● **YOUR TASK**: Convert every line of the records below into a JSON list of strings, one string per line, leaving out blank lines.

● **DATA EXCERPTS**:

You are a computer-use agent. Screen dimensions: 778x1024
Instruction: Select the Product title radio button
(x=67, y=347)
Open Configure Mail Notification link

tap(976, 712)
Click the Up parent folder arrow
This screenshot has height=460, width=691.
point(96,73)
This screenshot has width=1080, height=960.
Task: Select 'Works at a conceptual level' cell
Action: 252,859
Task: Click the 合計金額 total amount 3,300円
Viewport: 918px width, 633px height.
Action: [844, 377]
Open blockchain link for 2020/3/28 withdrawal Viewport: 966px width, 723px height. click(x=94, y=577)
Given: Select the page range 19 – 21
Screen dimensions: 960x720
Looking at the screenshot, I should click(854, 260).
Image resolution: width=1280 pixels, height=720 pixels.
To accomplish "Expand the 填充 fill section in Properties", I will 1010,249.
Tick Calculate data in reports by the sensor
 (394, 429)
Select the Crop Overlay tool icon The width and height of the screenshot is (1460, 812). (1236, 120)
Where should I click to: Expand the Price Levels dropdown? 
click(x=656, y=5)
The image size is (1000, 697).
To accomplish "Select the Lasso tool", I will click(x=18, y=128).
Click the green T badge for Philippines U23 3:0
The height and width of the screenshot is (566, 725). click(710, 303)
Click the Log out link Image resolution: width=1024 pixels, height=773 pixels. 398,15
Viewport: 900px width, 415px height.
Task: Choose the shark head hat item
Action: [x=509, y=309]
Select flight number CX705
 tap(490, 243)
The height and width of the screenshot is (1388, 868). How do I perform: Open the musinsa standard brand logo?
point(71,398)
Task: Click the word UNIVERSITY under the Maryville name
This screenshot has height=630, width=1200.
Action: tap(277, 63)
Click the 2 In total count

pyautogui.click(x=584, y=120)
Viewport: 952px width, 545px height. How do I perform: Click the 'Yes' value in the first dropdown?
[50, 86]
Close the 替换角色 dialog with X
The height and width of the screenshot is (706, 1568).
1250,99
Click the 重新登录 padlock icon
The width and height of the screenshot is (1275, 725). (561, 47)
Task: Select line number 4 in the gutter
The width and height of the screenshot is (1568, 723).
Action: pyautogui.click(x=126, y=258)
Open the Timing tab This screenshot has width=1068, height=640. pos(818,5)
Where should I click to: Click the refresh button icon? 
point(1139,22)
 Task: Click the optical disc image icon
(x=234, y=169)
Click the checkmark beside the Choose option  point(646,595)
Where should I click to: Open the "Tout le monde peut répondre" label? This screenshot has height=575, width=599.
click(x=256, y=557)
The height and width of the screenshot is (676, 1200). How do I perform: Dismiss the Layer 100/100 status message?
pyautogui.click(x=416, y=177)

● **SOLUTION TO THE PROBLEM**:
[
  "You are a computer-use agent. Screen dimensions: 778x1024",
  "Instruction: Select the Product title radio button",
  "(x=67, y=347)",
  "Open Configure Mail Notification link",
  "tap(976, 712)",
  "Click the Up parent folder arrow",
  "This screenshot has height=460, width=691.",
  "point(96,73)",
  "This screenshot has width=1080, height=960.",
  "Task: Select 'Works at a conceptual level' cell",
  "Action: 252,859",
  "Task: Click the 合計金額 total amount 3,300円",
  "Viewport: 918px width, 633px height.",
  "Action: [844, 377]",
  "Open blockchain link for 2020/3/28 withdrawal Viewport: 966px width, 723px height. click(x=94, y=577)",
  "Given: Select the page range 19 – 21",
  "Screen dimensions: 960x720",
  "Looking at the screenshot, I should click(854, 260).",
  "Image resolution: width=1280 pixels, height=720 pixels.",
  "To accomplish \"Expand the 填充 fill section in Properties\", I will 1010,249.",
  "Tick Calculate data in reports by the sensor",
  " (394, 429)",
  "Select the Crop Overlay tool icon The width and height of the screenshot is (1460, 812). (1236, 120)",
  "Where should I click to: Expand the Price Levels dropdown? ",
  "click(x=656, y=5)",
  "The image size is (1000, 697).",
  "To accomplish \"Select the Lasso tool\", I will click(x=18, y=128).",
  "Click the green T badge for Philippines U23 3:0",
  "The height and width of the screenshot is (566, 725). click(710, 303)",
  "Click the Log out link Image resolution: width=1024 pixels, height=773 pixels. 398,15",
  "Viewport: 900px width, 415px height.",
  "Task: Choose the shark head hat item",
  "Action: [x=509, y=309]",
  "Select flight number CX705",
  " tap(490, 243)",
  "The height and width of the screenshot is (1388, 868). How do I perform: Open the musinsa standard brand logo?",
  "point(71,398)",
  "Task: Click the word UNIVERSITY under the Maryville name",
  "This screenshot has height=630, width=1200.",
  "Action: tap(277, 63)",
  "Click the 2 In total count",
  "pyautogui.click(x=584, y=120)",
  "Viewport: 952px width, 545px height. How do I perform: Click the 'Yes' value in the first dropdown?",
  "[50, 86]",
  "Close the 替换角色 dialog with X",
  "The height and width of the screenshot is (706, 1568).",
  "1250,99",
  "Click the 重新登录 padlock icon",
  "The width and height of the screenshot is (1275, 725). (561, 47)",
  "Task: Select line number 4 in the gutter",
  "The width and height of the screenshot is (1568, 723).",
  "Action: pyautogui.click(x=126, y=258)",
  "Open the Timing tab This screenshot has width=1068, height=640. pos(818,5)",
  "Where should I click to: Click the refresh button icon? ",
  "point(1139,22)",
  " Task: Click the optical disc image icon",
  "(x=234, y=169)",
  "Click the checkmark beside the Choose option  point(646,595)",
  "Where should I click to: Open the \"Tout le monde peut répondre\" label? This screenshot has height=575, width=599.",
  "click(x=256, y=557)",
  "The height and width of the screenshot is (676, 1200). How do I perform: Dismiss the Layer 100/100 status message?",
  "pyautogui.click(x=416, y=177)"
]